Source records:
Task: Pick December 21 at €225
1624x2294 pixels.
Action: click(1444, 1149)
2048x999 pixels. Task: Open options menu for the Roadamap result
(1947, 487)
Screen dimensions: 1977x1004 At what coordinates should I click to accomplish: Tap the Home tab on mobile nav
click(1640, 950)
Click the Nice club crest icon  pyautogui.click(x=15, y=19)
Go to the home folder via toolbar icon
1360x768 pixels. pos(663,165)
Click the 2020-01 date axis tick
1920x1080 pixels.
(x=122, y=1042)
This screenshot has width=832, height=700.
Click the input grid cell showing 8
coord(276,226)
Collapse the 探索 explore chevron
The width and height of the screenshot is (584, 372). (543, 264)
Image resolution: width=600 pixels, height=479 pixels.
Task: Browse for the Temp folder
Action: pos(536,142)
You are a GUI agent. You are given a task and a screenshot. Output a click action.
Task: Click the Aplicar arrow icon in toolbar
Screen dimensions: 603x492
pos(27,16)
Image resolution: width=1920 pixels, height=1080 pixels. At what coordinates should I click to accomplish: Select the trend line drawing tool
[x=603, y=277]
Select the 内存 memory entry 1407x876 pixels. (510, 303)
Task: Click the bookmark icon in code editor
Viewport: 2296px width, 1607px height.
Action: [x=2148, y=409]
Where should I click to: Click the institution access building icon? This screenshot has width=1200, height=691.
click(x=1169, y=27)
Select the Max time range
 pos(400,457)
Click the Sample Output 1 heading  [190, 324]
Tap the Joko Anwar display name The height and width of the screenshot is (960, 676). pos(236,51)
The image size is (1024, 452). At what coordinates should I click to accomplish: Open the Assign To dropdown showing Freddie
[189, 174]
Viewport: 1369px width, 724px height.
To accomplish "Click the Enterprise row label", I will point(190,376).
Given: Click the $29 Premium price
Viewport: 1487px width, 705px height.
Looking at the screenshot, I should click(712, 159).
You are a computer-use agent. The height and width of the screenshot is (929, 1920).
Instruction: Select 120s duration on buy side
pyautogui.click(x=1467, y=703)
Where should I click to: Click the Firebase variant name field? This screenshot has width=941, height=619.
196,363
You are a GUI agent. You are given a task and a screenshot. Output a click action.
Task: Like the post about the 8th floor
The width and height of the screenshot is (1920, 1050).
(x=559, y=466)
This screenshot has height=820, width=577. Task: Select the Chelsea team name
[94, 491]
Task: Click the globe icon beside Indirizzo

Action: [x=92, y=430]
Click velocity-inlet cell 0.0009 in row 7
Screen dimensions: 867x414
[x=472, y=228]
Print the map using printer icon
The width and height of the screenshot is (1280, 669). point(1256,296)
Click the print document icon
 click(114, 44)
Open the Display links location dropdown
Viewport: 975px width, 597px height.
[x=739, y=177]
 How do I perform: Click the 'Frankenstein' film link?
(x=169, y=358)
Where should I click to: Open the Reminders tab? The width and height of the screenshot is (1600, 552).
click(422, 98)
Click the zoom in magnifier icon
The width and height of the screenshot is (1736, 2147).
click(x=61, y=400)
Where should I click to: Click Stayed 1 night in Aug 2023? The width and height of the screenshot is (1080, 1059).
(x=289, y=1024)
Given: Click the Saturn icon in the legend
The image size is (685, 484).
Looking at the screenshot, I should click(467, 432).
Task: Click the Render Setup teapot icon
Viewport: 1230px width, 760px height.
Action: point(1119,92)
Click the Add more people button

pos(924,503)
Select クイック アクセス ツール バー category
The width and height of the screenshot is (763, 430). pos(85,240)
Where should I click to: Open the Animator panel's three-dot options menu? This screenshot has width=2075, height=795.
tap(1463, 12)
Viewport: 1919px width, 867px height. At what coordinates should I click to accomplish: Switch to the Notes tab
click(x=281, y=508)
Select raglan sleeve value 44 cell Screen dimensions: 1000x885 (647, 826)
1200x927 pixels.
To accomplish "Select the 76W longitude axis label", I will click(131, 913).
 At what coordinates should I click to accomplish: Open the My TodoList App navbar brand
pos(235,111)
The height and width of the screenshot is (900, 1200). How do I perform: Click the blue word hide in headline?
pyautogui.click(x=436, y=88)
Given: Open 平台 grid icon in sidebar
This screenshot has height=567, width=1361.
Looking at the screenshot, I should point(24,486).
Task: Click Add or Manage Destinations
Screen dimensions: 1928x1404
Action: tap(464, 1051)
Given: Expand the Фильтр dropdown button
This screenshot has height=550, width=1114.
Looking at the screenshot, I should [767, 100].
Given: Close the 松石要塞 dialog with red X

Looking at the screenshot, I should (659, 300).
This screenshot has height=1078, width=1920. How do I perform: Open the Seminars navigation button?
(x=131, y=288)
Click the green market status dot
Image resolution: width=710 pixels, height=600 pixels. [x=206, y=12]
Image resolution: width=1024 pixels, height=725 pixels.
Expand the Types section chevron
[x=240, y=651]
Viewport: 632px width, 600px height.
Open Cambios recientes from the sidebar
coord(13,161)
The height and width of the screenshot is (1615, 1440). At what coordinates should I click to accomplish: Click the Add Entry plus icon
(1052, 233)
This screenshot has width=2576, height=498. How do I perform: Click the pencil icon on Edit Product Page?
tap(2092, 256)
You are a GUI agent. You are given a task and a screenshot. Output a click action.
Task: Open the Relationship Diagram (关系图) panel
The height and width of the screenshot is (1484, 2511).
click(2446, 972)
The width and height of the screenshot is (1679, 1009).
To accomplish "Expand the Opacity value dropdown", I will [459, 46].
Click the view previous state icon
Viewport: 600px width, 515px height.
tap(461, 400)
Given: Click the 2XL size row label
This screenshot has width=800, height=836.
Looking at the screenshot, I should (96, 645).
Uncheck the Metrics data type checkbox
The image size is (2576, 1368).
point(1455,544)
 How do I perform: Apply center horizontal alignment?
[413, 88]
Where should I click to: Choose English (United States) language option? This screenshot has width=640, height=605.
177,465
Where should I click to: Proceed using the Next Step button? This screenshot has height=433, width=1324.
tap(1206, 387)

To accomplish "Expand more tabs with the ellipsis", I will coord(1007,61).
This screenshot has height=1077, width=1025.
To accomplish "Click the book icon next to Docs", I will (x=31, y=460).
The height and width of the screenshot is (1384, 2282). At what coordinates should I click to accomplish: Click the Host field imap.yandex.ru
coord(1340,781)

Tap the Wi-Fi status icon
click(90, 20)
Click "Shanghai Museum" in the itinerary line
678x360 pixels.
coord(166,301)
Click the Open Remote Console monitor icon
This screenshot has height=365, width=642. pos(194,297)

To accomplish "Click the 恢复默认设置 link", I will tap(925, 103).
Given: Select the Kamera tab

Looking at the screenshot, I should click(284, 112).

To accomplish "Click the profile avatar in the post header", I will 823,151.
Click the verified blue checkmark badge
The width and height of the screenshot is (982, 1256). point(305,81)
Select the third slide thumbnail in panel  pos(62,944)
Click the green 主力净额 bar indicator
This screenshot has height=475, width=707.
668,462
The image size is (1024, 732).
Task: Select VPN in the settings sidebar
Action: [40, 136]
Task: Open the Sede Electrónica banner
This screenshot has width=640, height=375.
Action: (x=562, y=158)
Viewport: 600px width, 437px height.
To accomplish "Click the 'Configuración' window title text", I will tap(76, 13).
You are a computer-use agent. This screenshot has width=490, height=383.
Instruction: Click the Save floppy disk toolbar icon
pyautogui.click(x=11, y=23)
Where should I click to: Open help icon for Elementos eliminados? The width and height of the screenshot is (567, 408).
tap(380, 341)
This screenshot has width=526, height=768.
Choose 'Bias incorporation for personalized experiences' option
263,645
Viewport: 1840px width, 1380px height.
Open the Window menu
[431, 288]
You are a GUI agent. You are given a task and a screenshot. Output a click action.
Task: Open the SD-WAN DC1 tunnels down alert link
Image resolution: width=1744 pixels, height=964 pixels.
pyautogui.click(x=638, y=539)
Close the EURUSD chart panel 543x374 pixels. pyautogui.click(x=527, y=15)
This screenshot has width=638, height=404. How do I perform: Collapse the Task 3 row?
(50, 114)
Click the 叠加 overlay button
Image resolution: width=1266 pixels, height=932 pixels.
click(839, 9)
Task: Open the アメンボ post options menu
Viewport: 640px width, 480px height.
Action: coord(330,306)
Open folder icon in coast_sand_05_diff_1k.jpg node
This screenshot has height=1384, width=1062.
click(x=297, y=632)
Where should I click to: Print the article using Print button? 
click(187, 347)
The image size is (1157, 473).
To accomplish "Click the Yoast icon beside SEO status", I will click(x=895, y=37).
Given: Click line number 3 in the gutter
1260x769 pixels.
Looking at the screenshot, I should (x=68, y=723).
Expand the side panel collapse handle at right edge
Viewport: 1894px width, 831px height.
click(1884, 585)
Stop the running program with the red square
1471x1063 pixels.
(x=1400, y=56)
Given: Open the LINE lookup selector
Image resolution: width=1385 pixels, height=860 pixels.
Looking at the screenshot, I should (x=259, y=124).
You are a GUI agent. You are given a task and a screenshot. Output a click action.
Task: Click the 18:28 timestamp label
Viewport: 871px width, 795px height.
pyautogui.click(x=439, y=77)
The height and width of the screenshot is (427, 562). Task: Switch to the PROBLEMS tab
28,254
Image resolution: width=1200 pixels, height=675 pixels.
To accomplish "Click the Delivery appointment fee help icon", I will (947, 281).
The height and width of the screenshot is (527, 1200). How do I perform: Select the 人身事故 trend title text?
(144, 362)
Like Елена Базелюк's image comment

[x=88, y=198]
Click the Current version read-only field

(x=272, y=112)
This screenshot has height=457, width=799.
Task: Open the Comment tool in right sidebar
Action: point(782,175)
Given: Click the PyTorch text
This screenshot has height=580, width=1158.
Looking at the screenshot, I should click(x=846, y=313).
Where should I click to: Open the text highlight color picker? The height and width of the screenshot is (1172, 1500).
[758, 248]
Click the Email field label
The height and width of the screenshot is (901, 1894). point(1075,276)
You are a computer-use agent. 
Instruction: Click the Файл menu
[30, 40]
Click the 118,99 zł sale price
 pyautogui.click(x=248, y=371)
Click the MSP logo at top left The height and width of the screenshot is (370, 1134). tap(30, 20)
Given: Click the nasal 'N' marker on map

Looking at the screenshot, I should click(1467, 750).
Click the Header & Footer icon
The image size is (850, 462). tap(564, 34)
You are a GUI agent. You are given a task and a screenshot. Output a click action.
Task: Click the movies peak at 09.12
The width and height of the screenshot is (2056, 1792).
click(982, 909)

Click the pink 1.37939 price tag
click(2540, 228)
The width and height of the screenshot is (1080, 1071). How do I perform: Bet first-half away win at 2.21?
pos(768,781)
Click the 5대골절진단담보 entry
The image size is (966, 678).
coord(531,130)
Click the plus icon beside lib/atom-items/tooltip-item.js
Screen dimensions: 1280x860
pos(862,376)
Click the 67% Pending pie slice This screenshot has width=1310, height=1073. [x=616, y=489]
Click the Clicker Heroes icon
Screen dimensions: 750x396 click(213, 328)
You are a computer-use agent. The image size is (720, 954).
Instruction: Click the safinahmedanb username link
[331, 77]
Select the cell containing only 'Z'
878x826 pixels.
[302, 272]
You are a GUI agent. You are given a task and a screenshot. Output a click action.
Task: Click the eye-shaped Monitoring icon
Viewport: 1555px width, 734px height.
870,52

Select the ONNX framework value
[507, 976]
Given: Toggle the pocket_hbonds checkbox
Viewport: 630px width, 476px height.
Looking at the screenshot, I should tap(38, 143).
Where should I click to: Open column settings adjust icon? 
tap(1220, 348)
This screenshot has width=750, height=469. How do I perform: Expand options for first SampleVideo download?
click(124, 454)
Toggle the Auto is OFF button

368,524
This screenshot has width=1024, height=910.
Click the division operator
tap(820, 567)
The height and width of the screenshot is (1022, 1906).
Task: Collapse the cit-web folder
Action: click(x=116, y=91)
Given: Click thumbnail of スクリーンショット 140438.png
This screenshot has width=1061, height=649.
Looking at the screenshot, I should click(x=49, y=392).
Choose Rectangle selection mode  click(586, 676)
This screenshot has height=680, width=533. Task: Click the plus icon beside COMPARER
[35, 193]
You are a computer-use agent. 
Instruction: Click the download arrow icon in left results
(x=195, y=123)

=== The exercise ===
Repeat everything in the records from the line containing "Uncheck the Metrics data type checkbox" down to the line containing "will tap(76, 13).", both of those lines included, word for word.

=== Answer to the problem ===
Uncheck the Metrics data type checkbox
The image size is (2576, 1368).
point(1455,544)
 How do I perform: Apply center horizontal alignment?
[413, 88]
Where should I click to: Choose English (United States) language option? This screenshot has width=640, height=605.
177,465
Where should I click to: Proceed using the Next Step button? This screenshot has height=433, width=1324.
tap(1206, 387)

To accomplish "Expand more tabs with the ellipsis", I will coord(1007,61).
This screenshot has height=1077, width=1025.
To accomplish "Click the book icon next to Docs", I will (x=31, y=460).
The height and width of the screenshot is (1384, 2282). At what coordinates should I click to accomplish: Click the Host field imap.yandex.ru
coord(1340,781)

Tap the Wi-Fi status icon
click(90, 20)
Click "Shanghai Museum" in the itinerary line
678x360 pixels.
coord(166,301)
Click the Open Remote Console monitor icon
This screenshot has height=365, width=642. pos(194,297)

To accomplish "Click the 恢复默认设置 link", I will tap(925, 103).
Given: Select the Kamera tab

Looking at the screenshot, I should click(284, 112).

To accomplish "Click the profile avatar in the post header", I will 823,151.
Click the verified blue checkmark badge
The width and height of the screenshot is (982, 1256). point(305,81)
Select the third slide thumbnail in panel  pos(62,944)
Click the green 主力净额 bar indicator
This screenshot has height=475, width=707.
668,462
The image size is (1024, 732).
Task: Select VPN in the settings sidebar
Action: [40, 136]
Task: Open the Sede Electrónica banner
This screenshot has width=640, height=375.
Action: (x=562, y=158)
Viewport: 600px width, 437px height.
To accomplish "Click the 'Configuración' window title text", I will tap(76, 13).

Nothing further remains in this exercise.